Gerhard Kraft, der auch an der TU Darmstadt lehrte, hatte hingegen die Idee, einen bleistiftdünnen Ionenstrahl aus dem GSI-Schwerionenbeschleuniger – eigentlich für die physikalische Grundlagenforschung genutzt – exakt über die dreidimensionale Form des Tumors zu führen. So sollte die Ionenenergie nur dem Tumor zugeführt werden.

Die Ionenstrahltherapie als anerkanntes Heilverfahren

Demonstration einer Tumorbestrahlung. Mit dieser Anordnung von Plexiglasplatten konnte die Zielgenauigkeit der Bestrahlung am GSI-Zentrum sichtbar gemacht werden. Nur der bestrahlte Bereich ist getrübt. Bild: G.Otto/GSI Helmholtzzentrum
Demonstration einer Tumorbestrahlung. Mit dieser Anordnung von Plexiglasplatten konnte die Zielgenauigkeit der Bestrahlung am GSI-Zentrum sichtbar gemacht werden.

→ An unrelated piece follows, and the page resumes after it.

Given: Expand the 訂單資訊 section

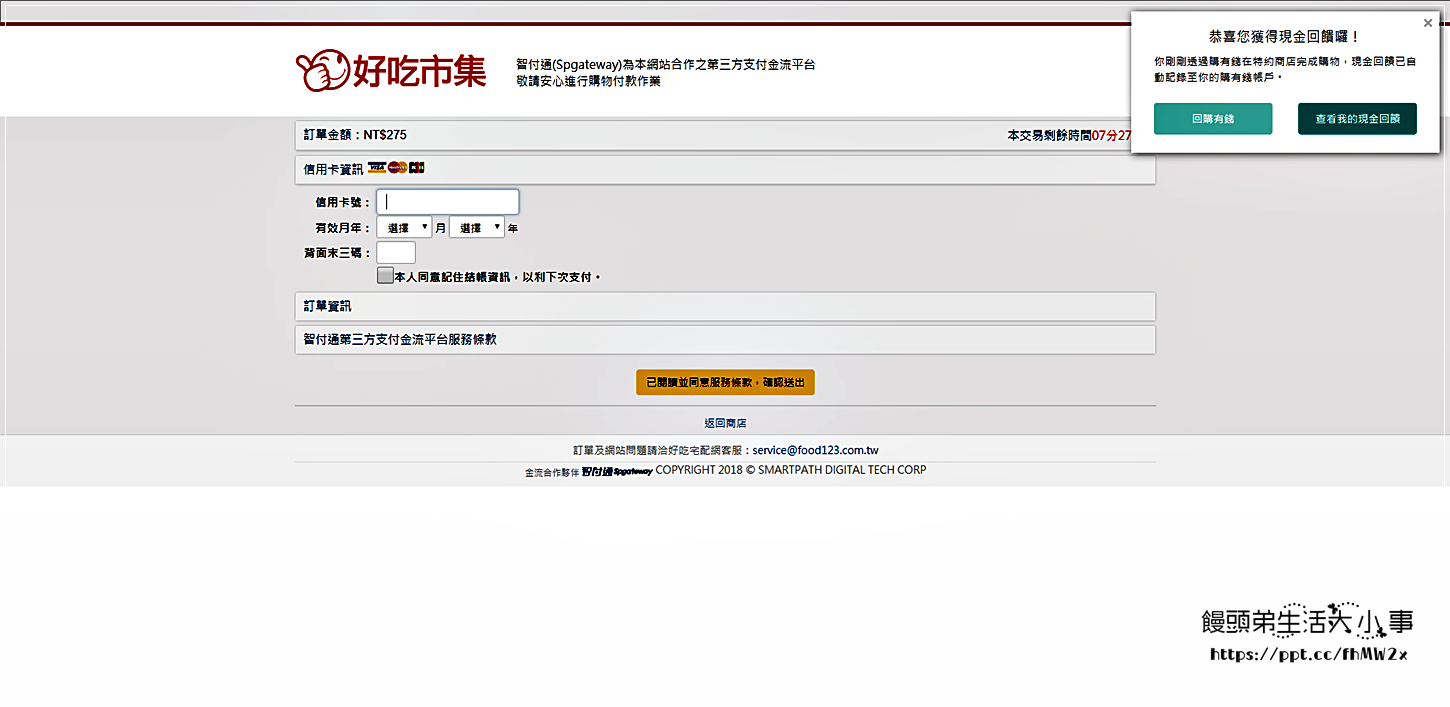Looking at the screenshot, I should tap(724, 306).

Nur der bestrahlte Bereich ist getrübt. Bild: G.Otto/GSI Helmholtzzentrum

Es folgte jahrelange Forschung, an deren Ende klar wurde, dass Kohlenstoff-Ionen die für die Therapie am besten geeigneten atomaren Teilchen sind. Denn sie zeigten von allen Elementen die stärkste zelltötende Wirkung im Tumorgewebe und ließen sich exakt genug lenken. Leichtere Ionen hingegen zeigten nur eine unzureichende biologische Wirkung und schwerere Ionen töteten schon Körperzellen, bevor sie den Tumor erreichten.

Im Jahr 1997 schließlich begann die Behandlung der ersten Patienten in einem separaten Raum bei GSI. Bekämpft wurden Tumore an der Schädelbasis, der Wirbelsäule und der Prostata. Schnell wurde klar, dass die Methode wirksam war: je nach Art des Tumors konnte dessen Wachstum bei 75 bis 90 Prozent der Patienten gestoppt werden. Die Ionenstrahltherapie wurde als Heilverfahren anerkannt – der Erfolg einer engen Kooperation auch mit dem Deutschen Krebsforschungszentrum und dem Helmholtzzentrum Dresden-Rossendorf.

Die Forschung geht weiter: GSI-Forscher arbeiten unter der Leitung des Biophysikers Marco Durante, der an der TU Darmstadt lehrt, an einem Nachführsystem für den Ionenstrahl. Somit soll die Bestrahlung bewegter Organe, wie der Lunge, möglich werden. Außerdem gibt es Hoffnung, Ionenstrahlen auch in anderen Bereichen der Medizin einzusetzen.